Aqueles três definitivamente não eram bem vistos em suas caminhadas por Magnólia e também nada faziam para merecer tal apreço, concluiu o garoto menor. Desrespeitavam as autoridades sem levantar as sobrancelhas ou criar rugas de preocupação. As sobrancelhas eram levantadas apenas para uma tirada sarcástica ou alguma piadinha infame que mantinha o desacato em pauta.

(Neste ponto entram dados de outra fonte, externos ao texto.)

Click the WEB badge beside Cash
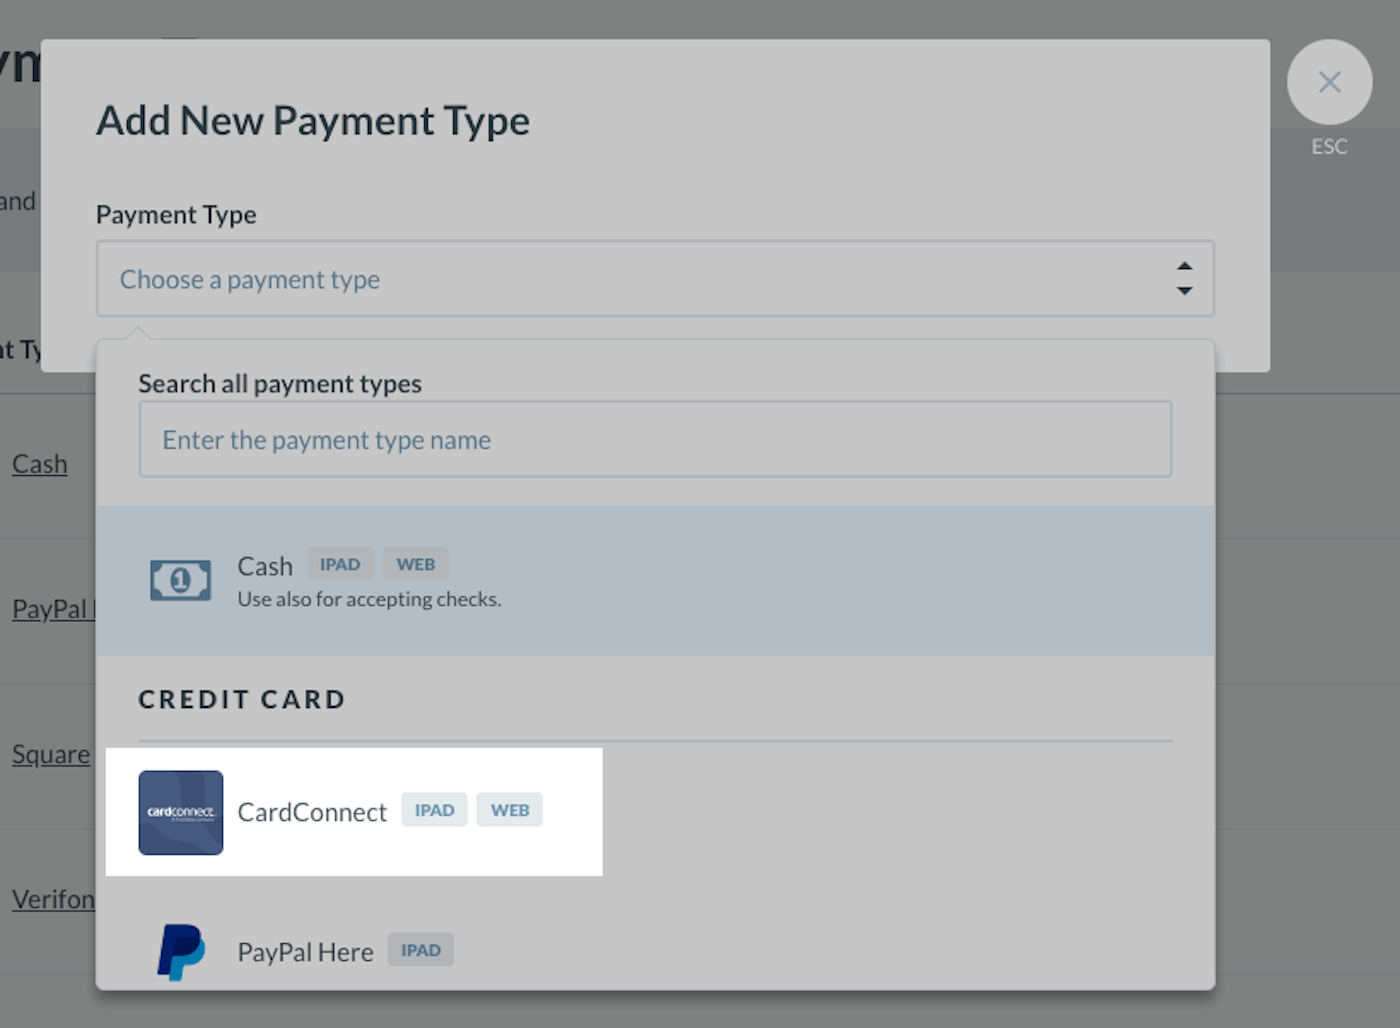The height and width of the screenshot is (1028, 1400). pos(416,564)
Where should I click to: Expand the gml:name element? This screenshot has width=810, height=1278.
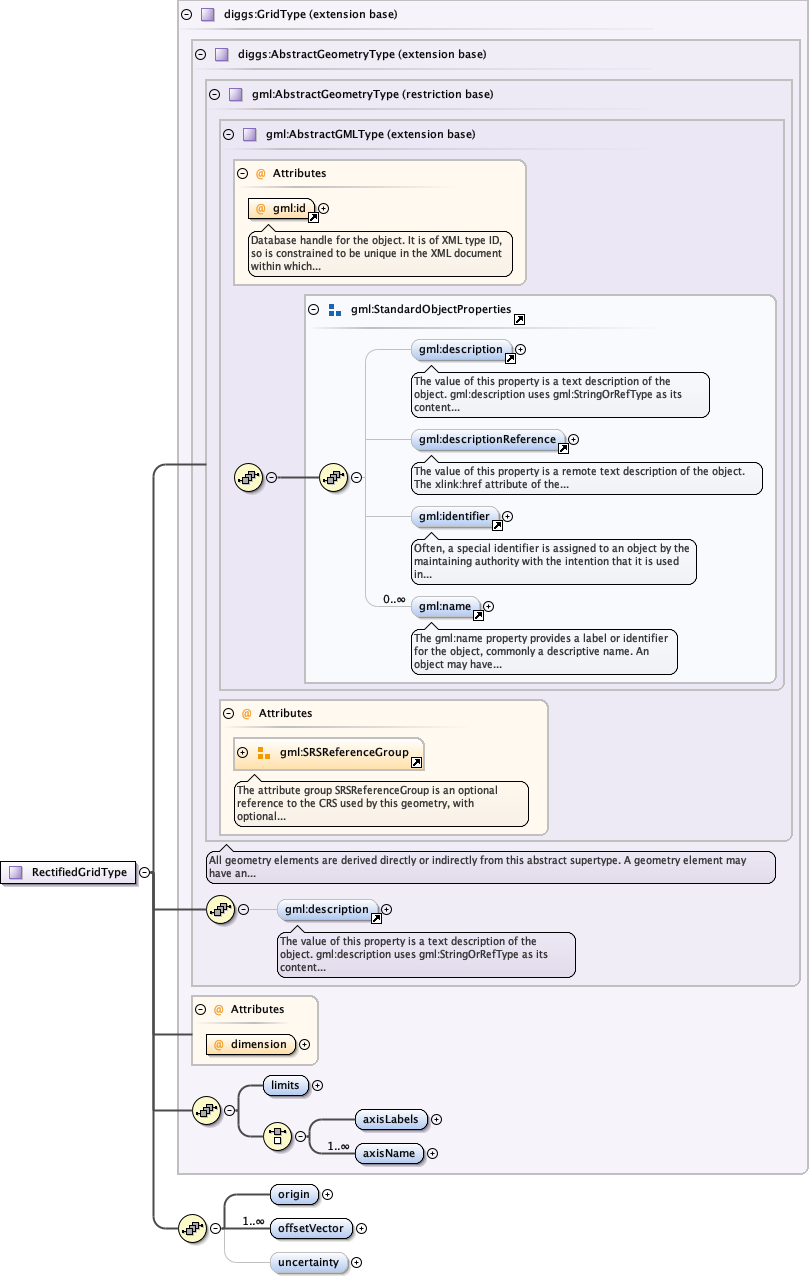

“Vamos, fedelho covarde!”, disse Cactus ao garoto, dando toques nada sutis em suas costas, enquanto a água ainda escorria por suas vestes. “Deixemos as autoridades a discutir sozinhas!”, e deu de ombros ao guarda. Mas os toques que Cactus recebeu nas costas com o cacetete não foram tão sutis como os que ele deu no garoto menor. E, posso assim dizer, outra água, essa malcheirosa e amarelada, escorreu das vestes inferiores do gatuno no momento de tal apreensão.
“Saia! Vá! Apressa-te com teus comparsas antes que o xilindró seja tua próxima parada e não a Rua das Trepadeiras!”, berrou a autoridade. E voltou-se para o menor, “E, tu, cuidado com quem andas!”.
Para trás, na direção do guarda, olhou sério o garoto. Descompassou a marcha em relação ao trio e pareceu querer entender e absorver, absoluto, o conselho que lhe foi dado.
“Ande logo, pivete!”, chamou-lhe Cactus mais à frente, “A Rua das Damas e Marias é a duas esquinas daqui...”, e olhou uma última vez para a autoridade de maneira mal-encarada.
Dentro de si, o menor chegou à conclusão de que o banho na Fonte Amarílis de nada adiantara a Cactus, que, por fim, se urinou todo e saiu da cena do crime mais fétido do que havia chegado. Talvez as tais Damas e Marias não apreciassem o odor de suas calças amarrotadas e, agora, úmidas. Mas Cactus manteve-se no comando, inabalável, sem tocar no pormenor. Goivo e Tango também nada mencionaram. Não eram de contestar o líder. E, assim, seguiram todos rumo às duas esquinas próximas.
“Nada de xilindró”, murmurou Cactus, “Prefiro as teimosas batatas cozidas do menu de todos os dias e o azedume do leite e o pão duro de todas as manhãs a o que é servido na cadeia”, o que fez com que o garoto deduzisse que ele já estivera preso em algum momento da vida.
Dobraram a primeira esquina e alguns pares de árvores de noz cresceram diante de seus olhos. De um lado a outro corriam esquilos, como se brincassem com os frutos deitados ao chão, avizinhados pelas raízes dos troncos e folhas ressequidas.
“Se me dão licença, vou catar uns pares de noz para forrar o que o pão duro deixou desforrado...”, disse o líder, interrompido logo pela reprimenda do mais novo, sério e ingênuo, lembrando-se das palavras da diretora.
“Cuidado com a mordida dos esquilos!”.
Cactus riu-se, “Ah... pois sim! Hei de iniciar uma guerra pelo poder das nozes! Falta-me apenas uma espada ou lâmina semelhante...”, e foi acompanhado na zombaria por Goivo e Tango. Agachou-se, pegou uma iguaria, quebrou a casca e levou ao garoto, “Falta-lhe isso, pivete!”, mostrando a semente que muito se assemelhava a um cérebro, “Ou, talvez, o seu acompanhe tal padrão no tamanho...”. Os demais gatunos e seus mantos ainda úmidos reviraram-se em risos respingados.
E como a fome era algo que importunava a todos, cada um pegou sua noz e mordiscou o que a árvore oferecia.